Historical Fiction Books for Boys
by on February 14, 2011
By Noelle, Librarian Extraordinaire
Don’t Know Much About History?
February is Black History Month. We also just celebrated Chinese New Year, ringing in the Year of the Rabbit. Women’s History Month is coming up as well. Seems to me a good time for some historical fiction!
If you are anything like me, you might not hate learning about history, but a lot of those names and dates and causes behind World War I might be pretty fuzzy. But the best thing about getting your kids (or you) to like (and remember) history is to read some historical fiction. I think I have learned far more about history from facts buried in stories than in school.
Believe it or not…
Now if it is fiction, doesn’t that mean it is factually incorrect? Not true! Well, mostly. Historical fiction takes an actual historical time period or event and builds a story around it, often using actual people from history along with other “fake” characters. The great part is that the author spends a lot of time and energy on researching that person, event or era, so readers get a real sense of what it was like during that time period. And they might even retain some of that information about colonial villages, the American Revolution, medieval England, ancient China or more.
Playing to the Crowd
Another plus is for those notoriously picky boy readers. Historical fiction includes lots of books on war and battles and adventure—favorite fare for boys. There is plenty for girls, too—mostly about ones who are breaking the mold—but there’s good stuff for both sides.
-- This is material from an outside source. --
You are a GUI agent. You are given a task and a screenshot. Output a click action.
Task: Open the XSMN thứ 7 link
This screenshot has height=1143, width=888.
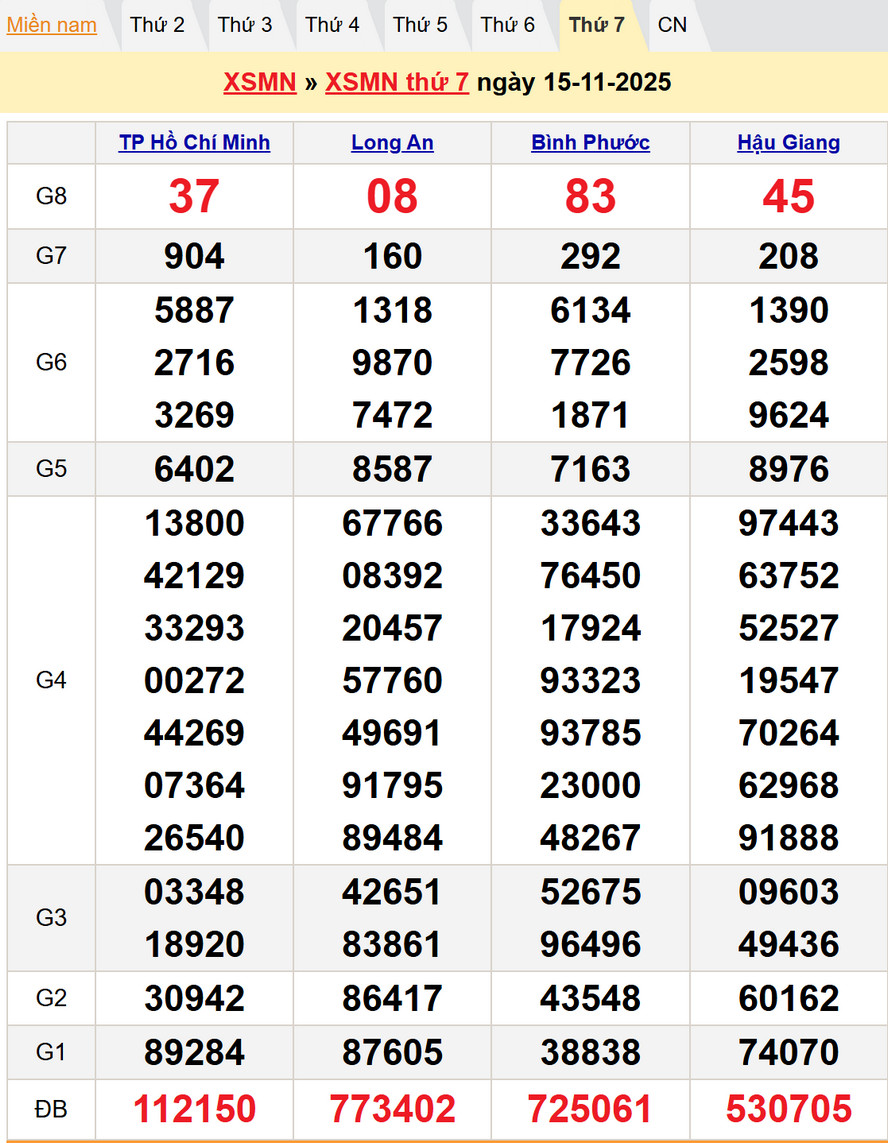click(397, 82)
So take a look at a few of these great children’s book choices and supplement that social studies lesson with a good story.
Crispin: The Cross of Lead by Avi
Falsely accused of theft and murder, an orphaned peasant boy in fourteenth-century England flees his village and meets a larger-than-life juggler who holds a dangerous secret. A Newbery Award winner, followed up by two sequels, Crispin: The End of Time and Crispin: At the Edge of the World.
The True Confessions of Charlotte Doyle by Avi
In 1832, Charlotte’s sea voyage turns into a nightmare when the crew mutinies. Should she side with the captain or the crew? One of my all-time favorite historical fiction stories. Especially if you like a good adventure on the high seas! Newbery Award Honor.
Amour amour escorte russe Agence de rencontre femmes russes.
The Boy in the Striped Pajamas
Book (David Fickling Books)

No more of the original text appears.